====== Excerpted passage
ICOS Corp.’s acquisition leaves boosters of the region’s biotechnology community pondering once more how to encourage the growth of new companies.
The $2.1 billion purchase of ICOS, the largest biotech company based in the state, comes five years after the buyout of Seattle’s Immunex, which was the state’s previous biotech king.
Both companies were rare examples of biotechs that created blockbuster drugs, hired hundreds of people and achieved relative financial stability.
“What this means for now is that the region doesn’t have any late-stage biotech companies based here,” said Paul Latta, biotechnology analyst for McAdams Wright Ragen in Seattle.
“It’s back to early and intermediate-stage companies whose fortunes are, for better or worse, tied largely to the capital markets.”
He and others noted that Seattle’s ZymoGenetics, which doesn’t yet have any of its own drugs approved and on the market, is the next-largest company in terms of market value. A host of others are much smaller financially than ICOS.
Hand-wringing over Immunex’s purchase and, at first, significant job cuts in the area by buyer Amgen represented a big blow to the region’s biotech community in 2001 and 2002. Since then, Amgen, of California, has added numerous jobs and settled into larger offices in Seattle.
It also plans to hire hundreds more people in the years to come.
============
§ Problem requirements
In the article on the ICOS acquisition, what was the price of the ICOS purchase?
====== Extracted data
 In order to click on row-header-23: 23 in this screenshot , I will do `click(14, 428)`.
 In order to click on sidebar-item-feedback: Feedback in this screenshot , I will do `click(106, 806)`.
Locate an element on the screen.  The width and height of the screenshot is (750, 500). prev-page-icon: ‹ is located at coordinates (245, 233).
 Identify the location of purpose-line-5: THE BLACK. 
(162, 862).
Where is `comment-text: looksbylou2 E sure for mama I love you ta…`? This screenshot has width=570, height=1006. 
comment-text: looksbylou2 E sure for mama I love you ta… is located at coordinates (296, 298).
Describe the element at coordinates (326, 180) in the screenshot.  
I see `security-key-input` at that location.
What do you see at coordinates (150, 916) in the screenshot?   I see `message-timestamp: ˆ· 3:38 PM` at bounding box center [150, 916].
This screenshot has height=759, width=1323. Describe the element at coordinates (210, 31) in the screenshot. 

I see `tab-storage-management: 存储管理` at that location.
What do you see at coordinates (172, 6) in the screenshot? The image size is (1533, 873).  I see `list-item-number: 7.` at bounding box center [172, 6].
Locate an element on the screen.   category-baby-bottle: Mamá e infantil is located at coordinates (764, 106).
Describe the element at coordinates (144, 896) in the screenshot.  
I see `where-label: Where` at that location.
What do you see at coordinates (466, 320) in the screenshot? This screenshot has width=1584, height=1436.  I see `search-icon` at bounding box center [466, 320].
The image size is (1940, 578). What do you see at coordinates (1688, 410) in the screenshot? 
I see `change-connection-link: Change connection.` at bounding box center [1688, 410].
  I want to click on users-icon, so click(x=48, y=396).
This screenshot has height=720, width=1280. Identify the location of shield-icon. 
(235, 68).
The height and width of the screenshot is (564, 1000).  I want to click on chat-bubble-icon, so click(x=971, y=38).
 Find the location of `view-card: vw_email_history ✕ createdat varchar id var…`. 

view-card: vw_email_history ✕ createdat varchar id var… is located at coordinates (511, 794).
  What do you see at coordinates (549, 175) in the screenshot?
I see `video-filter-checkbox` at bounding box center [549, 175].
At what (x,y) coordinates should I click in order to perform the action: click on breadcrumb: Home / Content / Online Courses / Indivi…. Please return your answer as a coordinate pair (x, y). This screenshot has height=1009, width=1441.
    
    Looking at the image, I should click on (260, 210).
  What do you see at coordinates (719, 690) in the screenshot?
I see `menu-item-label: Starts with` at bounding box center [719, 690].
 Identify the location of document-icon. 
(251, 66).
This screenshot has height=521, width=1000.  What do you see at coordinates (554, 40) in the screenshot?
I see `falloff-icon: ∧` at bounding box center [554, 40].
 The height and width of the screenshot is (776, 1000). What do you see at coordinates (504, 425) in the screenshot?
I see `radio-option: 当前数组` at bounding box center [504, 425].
============
§ Solution to this task
$2.1 billion